Could you turn these lines into a numbered list, leaving out any blank ones?

[Lines on where targets appear]
━━━━━━━━━━

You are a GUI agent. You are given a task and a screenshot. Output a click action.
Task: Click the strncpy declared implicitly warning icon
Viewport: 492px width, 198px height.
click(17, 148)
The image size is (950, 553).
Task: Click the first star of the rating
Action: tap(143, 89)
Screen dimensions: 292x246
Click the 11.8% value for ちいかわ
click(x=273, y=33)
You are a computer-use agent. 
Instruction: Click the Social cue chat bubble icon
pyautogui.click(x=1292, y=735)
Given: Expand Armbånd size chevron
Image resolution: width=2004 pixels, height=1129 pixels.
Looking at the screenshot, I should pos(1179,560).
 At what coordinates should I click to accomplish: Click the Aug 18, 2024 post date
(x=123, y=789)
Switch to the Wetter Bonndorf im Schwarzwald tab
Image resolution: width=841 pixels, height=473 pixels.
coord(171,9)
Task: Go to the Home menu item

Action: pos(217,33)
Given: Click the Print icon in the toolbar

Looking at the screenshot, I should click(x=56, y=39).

━━━━━━━━━━

■ Response below
1. You are a GUI agent. You are given a task and a screenshot. Output a click action.
2. Task: Click the strncpy declared implicitly warning icon
3. Viewport: 492px width, 198px height.
4. click(17, 148)
5. The image size is (950, 553).
6. Task: Click the first star of the rating
7. Action: tap(143, 89)
8. Screen dimensions: 292x246
9. Click the 11.8% value for ちいかわ
10. click(x=273, y=33)
11. You are a computer-use agent. 
12. Instruction: Click the Social cue chat bubble icon
13. pyautogui.click(x=1292, y=735)
14. Given: Expand Armbånd size chevron
15. Image resolution: width=2004 pixels, height=1129 pixels.
16. Looking at the screenshot, I should pos(1179,560).
17.  At what coordinates should I click to accomplish: Click the Aug 18, 2024 post date
18. (x=123, y=789)
19. Switch to the Wetter Bonndorf im Schwarzwald tab
20. Image resolution: width=841 pixels, height=473 pixels.
21. coord(171,9)
22. Task: Go to the Home menu item
23. Action: pos(217,33)
24. Given: Click the Print icon in the toolbar
25. Looking at the screenshot, I should click(x=56, y=39).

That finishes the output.